To begin with, I must admit that I had such a hard time writing this article. I called it off time and time again, not so much of the fear of meeting the fatal fate of the freedom of speech’s victim, the late Ustaz Isaiah Abraham, if I ever set foot on South Sudan’s soil, but because, up to the time of President Salva Kiir Mayardit’s recent conspiracy, I was one strong supporter of him and the ruling party, the Sudan People’s Liberation Movement, SPLM.

In the wake of the aftermath of Kiir’s coup d’etat, pundits, journalists and political scientists are all in a unanimous agreement that a civil war within the SPLM is eminent. The president’s surprised move, which was widely criticized by most- if not all of- the Western nations to ouster the old guard, came just a few weeks after the nation celebrated its second anniversary.
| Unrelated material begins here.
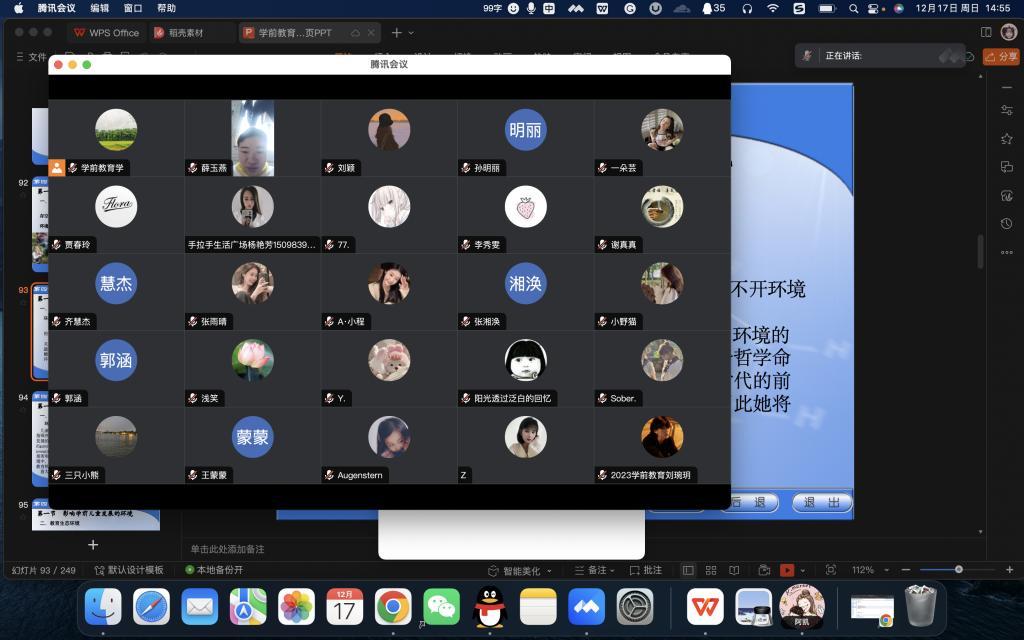The image size is (1024, 640).
Task: Click the orange 分享 share button
Action: click(x=1001, y=57)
Subsequently, the President’s decision to impose two soldiers of Allah, El. Sheikhs, Riek Gai Kok and Abdulla Deng Nhial as federal ministers in the newly deformed, undemocratic and unconstitutional government was a slap in the face to all of the South Sudanese, but particularly those who have lost some loved once during the course of the civil war.

Unless you are a South Sudanese who was born yesterday, then, you won’t know that both Kok and Nhial have so much blood in their hands of the two million plus innocent civilians murdered by the regime of tyrant and ICC most wanted man, Omar Hassan Ahmed al Basher in the name of jihad. More so, they were there in the " situation room" where decisions were made to turn our beloved homeland into a morgue. By rewarding these murderers, the President has failed miserably.

Most troubling, the President’s showing signs of following the foot steps of some of the most brutal dictators of the caliber of Muammar al. Gadahfi, Idris Deby and Isaias Afworeki. What else can explain the the latest assault on the deposed Secretary General, Ustaz Pagan Amum, and the unjustly ban put on his travel outside of the capital, Juba? In the real world, those actions are called " Unlawful imprisonment, and perpetrator is punishable by law.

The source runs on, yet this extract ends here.